Since 2013, we’ve grown and expanded, albeit humbly! I’ve since been able to invite a wonderful editor, Kelly Ehrenreich, to help curate content, and watch as pieces like this one on #YouOkSis written by #F’s contributing writer Aisha Springer be linked to on Ebony.com
How can social media help defend rights for women?
I’m not sure social media “defends” women’s rights. People do this work. Social media are tools and platforms where we find representation, expression, and where culture emerges.
Can you tell us some examples of successful hashtag activism? Why were they a success, in your view?
One of the most successful hashtag campaigns I’ve seen to date has been #NMOS14 (National Moment of Silence), organized by feminist activist Feminista Jones. I cite this hashtag because it’s one where we can see how online organizing and mobilizing has offline impact. In the wake of the fatal shooting of unarmed teenager Michael Brown, Jones and others used social and digital media to organize silent vigils to honor victims of police brutality around the country. #NMOS14 isn’t the first and only mass movement organized online. There are many others. Even before Twitter, women were organizing online around post-Hurricane Katrina recovery efforts using Yahoo! listservs, and young college students in 2007 organized on MySpace and on Facebook during the Jena Six case. I’ve studied this sort of online-to-offline organizing for years now, and it’s always encouraging to see people use new media tools and platforms for this kind of work.

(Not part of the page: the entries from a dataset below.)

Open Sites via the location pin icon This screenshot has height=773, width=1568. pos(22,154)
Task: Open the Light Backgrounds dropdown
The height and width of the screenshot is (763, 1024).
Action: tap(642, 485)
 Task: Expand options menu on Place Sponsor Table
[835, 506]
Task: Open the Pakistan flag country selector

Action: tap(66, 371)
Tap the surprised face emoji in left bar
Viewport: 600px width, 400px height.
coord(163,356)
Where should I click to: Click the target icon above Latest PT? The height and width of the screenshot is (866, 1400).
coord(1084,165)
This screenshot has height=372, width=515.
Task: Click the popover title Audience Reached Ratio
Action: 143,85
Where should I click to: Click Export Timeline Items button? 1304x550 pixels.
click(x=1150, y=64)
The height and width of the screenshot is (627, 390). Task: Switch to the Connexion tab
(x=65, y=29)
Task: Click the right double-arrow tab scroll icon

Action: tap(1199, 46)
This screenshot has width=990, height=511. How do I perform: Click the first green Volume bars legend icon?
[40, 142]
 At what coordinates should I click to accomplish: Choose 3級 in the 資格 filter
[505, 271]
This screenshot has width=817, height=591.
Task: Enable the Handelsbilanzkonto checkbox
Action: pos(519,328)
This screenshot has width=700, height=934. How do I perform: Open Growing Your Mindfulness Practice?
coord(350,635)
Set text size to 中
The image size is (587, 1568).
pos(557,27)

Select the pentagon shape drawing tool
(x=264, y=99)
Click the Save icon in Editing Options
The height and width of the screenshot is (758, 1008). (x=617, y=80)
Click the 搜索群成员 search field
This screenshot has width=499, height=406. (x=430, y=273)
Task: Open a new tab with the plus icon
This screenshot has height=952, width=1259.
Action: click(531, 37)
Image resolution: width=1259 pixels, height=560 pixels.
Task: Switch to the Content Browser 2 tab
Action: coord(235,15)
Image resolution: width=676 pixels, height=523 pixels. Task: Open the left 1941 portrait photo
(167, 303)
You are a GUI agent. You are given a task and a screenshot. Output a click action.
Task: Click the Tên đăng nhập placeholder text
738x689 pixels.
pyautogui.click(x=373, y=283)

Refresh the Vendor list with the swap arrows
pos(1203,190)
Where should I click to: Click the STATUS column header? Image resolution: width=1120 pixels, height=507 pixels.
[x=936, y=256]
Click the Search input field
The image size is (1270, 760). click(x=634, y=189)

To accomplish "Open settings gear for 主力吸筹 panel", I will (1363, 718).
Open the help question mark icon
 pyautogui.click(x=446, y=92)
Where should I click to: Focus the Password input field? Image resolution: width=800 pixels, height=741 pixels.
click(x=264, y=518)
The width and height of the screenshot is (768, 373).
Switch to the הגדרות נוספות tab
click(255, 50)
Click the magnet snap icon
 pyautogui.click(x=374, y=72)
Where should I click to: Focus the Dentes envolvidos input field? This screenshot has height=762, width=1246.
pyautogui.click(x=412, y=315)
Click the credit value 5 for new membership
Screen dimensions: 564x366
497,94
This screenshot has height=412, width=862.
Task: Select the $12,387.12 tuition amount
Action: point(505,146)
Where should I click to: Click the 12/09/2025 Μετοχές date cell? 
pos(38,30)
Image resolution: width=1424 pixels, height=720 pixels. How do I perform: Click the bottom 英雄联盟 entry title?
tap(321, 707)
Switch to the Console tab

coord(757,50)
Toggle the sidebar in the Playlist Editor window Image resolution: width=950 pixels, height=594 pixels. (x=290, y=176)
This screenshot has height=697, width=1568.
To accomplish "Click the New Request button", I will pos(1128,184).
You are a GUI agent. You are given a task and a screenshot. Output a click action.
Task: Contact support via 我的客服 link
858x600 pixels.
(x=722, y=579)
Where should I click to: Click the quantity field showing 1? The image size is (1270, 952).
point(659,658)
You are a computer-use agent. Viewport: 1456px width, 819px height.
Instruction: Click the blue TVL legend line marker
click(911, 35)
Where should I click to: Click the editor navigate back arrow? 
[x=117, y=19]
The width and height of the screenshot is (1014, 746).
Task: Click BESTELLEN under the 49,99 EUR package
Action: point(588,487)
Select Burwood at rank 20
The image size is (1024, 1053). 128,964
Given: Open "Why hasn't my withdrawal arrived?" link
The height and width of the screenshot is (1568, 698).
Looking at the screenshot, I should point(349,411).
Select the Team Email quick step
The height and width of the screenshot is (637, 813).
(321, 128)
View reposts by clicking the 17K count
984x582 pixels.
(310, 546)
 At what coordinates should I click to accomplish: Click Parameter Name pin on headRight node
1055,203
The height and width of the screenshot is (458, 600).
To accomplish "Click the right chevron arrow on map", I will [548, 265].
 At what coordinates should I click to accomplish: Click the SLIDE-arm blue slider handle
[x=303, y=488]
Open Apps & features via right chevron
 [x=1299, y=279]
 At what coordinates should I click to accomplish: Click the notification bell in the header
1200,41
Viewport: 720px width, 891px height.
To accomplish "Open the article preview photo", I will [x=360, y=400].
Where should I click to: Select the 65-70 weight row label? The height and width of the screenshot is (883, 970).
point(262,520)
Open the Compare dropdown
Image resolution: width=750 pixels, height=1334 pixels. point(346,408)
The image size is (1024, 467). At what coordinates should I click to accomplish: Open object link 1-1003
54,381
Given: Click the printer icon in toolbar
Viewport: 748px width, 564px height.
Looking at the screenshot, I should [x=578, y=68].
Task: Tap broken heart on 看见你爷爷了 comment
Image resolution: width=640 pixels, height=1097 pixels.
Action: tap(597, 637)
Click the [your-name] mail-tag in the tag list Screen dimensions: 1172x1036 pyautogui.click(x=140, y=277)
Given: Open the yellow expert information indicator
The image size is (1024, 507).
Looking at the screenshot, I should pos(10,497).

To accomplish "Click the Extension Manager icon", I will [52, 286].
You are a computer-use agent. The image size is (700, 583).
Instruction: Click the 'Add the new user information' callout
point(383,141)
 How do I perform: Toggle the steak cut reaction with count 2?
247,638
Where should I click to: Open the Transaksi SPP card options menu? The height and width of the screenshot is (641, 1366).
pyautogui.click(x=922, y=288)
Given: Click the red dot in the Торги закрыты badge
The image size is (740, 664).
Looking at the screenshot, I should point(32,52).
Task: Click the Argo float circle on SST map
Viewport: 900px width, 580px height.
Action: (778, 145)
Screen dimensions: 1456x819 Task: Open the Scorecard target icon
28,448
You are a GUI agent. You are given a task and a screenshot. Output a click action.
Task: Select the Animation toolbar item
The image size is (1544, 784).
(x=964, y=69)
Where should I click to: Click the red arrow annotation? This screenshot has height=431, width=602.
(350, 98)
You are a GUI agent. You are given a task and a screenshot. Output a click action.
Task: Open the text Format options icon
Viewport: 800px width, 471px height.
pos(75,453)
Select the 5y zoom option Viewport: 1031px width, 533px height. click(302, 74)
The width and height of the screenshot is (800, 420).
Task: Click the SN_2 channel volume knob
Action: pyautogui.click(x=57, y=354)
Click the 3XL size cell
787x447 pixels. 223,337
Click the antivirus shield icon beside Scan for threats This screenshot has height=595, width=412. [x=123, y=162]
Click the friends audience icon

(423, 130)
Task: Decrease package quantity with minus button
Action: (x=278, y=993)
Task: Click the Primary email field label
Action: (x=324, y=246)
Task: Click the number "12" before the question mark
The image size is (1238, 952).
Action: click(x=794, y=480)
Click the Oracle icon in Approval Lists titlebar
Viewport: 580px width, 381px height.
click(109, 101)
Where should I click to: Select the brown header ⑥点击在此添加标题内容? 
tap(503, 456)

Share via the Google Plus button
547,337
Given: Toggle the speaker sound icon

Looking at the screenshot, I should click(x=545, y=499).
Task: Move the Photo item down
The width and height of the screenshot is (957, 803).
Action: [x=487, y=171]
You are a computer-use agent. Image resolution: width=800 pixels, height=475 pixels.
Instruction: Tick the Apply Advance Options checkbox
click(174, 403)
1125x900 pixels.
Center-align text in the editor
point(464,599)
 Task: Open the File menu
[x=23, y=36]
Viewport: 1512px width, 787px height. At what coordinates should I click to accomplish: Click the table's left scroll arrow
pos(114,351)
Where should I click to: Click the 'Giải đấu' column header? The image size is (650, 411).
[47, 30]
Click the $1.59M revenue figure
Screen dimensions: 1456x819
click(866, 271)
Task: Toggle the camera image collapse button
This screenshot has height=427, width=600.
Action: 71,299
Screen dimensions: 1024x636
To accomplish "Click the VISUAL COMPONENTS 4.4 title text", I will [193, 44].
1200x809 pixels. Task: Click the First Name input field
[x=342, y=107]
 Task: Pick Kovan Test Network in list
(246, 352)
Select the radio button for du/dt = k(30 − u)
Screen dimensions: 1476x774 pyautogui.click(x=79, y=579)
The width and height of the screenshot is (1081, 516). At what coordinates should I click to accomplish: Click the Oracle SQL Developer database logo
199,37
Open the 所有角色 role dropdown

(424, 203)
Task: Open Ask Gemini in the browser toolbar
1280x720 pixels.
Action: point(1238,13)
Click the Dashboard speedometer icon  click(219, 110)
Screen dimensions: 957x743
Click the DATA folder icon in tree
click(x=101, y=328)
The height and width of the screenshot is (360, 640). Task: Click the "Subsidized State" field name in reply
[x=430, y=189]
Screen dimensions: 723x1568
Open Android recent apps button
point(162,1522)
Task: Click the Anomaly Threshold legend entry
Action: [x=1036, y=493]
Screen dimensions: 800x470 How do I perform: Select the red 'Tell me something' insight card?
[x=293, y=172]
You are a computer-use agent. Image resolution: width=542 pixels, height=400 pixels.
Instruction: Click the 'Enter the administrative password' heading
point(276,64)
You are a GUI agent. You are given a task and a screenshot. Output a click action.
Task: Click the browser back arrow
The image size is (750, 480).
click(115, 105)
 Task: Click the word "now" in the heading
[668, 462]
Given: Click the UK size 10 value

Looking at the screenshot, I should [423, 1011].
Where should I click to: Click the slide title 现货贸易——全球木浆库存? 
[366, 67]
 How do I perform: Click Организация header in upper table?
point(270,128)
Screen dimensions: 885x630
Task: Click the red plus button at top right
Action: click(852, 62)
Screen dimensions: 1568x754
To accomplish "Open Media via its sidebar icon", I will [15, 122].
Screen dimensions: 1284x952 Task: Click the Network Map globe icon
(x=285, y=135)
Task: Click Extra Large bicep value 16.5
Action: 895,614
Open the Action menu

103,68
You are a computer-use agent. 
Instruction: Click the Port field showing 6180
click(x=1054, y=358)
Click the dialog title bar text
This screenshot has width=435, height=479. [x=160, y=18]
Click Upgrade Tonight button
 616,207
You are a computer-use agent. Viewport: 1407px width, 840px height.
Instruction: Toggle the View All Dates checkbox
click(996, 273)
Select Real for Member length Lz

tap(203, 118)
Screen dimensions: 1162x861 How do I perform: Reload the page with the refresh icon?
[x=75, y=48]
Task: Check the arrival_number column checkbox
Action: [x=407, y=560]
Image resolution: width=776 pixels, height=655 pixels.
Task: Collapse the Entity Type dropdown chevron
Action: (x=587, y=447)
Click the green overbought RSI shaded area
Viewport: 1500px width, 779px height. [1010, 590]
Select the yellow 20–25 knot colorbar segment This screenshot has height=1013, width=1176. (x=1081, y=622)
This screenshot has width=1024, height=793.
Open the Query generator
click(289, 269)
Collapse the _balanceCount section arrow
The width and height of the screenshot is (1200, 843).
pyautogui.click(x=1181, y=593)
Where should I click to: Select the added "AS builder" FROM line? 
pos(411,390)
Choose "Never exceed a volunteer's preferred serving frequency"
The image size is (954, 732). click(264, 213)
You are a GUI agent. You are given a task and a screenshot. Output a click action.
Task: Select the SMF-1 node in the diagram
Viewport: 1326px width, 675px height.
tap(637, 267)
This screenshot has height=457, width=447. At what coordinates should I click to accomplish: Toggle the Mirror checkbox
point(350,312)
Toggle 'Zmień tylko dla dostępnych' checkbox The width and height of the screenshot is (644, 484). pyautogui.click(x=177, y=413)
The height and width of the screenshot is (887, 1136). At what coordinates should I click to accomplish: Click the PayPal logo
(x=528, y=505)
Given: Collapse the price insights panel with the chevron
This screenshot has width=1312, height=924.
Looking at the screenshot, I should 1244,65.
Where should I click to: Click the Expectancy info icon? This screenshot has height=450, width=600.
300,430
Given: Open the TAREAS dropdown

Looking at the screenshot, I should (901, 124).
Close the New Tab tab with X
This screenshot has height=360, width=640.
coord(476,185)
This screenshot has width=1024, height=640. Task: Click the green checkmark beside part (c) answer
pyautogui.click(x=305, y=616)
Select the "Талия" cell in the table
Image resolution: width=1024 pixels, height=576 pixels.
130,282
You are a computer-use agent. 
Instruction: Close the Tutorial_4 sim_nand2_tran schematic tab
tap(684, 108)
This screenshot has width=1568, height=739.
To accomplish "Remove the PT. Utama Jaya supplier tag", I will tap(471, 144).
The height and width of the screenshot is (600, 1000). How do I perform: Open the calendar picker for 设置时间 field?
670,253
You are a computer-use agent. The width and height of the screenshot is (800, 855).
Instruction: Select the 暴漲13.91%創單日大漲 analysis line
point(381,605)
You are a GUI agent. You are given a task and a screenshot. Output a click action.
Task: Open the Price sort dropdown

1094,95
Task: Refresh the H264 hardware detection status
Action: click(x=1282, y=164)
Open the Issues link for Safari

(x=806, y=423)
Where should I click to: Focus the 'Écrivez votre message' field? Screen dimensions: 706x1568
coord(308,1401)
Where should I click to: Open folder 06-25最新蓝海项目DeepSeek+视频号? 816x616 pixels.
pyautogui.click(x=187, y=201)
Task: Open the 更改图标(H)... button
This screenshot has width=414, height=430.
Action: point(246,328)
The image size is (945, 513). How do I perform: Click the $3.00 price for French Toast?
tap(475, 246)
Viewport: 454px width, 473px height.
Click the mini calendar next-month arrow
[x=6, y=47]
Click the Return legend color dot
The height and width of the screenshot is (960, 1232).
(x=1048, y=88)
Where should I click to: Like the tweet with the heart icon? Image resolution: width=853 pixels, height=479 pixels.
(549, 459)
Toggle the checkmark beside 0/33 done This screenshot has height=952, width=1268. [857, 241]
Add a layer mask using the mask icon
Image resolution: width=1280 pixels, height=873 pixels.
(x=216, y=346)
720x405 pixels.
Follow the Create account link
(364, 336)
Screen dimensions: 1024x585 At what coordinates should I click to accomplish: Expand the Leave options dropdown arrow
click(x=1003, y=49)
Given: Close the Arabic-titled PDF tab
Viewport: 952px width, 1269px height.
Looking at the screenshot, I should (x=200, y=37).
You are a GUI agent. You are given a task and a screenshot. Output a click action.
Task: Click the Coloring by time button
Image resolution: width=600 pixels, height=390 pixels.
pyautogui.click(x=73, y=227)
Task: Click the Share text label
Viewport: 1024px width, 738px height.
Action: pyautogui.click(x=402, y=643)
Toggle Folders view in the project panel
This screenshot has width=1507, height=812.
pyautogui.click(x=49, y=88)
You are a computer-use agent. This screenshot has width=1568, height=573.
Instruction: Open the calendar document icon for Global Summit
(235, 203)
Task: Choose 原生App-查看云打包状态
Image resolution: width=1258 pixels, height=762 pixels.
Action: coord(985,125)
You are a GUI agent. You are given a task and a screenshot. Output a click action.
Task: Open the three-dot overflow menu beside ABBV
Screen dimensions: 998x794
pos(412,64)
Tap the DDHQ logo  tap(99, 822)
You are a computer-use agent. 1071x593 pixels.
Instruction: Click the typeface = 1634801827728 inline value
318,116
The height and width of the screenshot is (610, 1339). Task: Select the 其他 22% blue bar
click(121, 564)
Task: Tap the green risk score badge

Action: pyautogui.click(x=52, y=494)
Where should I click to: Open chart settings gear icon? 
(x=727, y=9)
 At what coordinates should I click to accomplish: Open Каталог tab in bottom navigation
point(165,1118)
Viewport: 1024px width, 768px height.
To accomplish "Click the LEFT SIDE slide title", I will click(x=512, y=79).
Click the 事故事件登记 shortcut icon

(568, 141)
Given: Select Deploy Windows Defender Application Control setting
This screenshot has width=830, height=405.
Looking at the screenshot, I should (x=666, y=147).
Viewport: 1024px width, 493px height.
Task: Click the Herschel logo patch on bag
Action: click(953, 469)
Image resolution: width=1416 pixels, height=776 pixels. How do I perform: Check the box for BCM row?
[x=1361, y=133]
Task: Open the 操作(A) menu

You can check out other successful and notable hashtags in our Top Feminist Hashtags lists of 2013 and 2014.
What can an average woman do to participate in hashtag activism?
The term “hashtag activism” is being thrown around a lot without any real interrogation about what we’re actually talking about. Instead of asking about ‘hashtag activism’, we should be pointing out particular instances when mass organizing and mobilizing online has influence work offline. So perhaps a better question might be: What can we do to participate in actions related to the brutal killings of trans women this year and around the unlawful killing of Tanisha Anderson in Cleveland, Ohio?
We first have to ask the right questions about activism in a new media era in order to get at what we really mean by “hashtag activism”.
How is the participation of men in the hashtag activism for women?
I do know that there are men doing feminist work and work on behalf of women’s rights daily.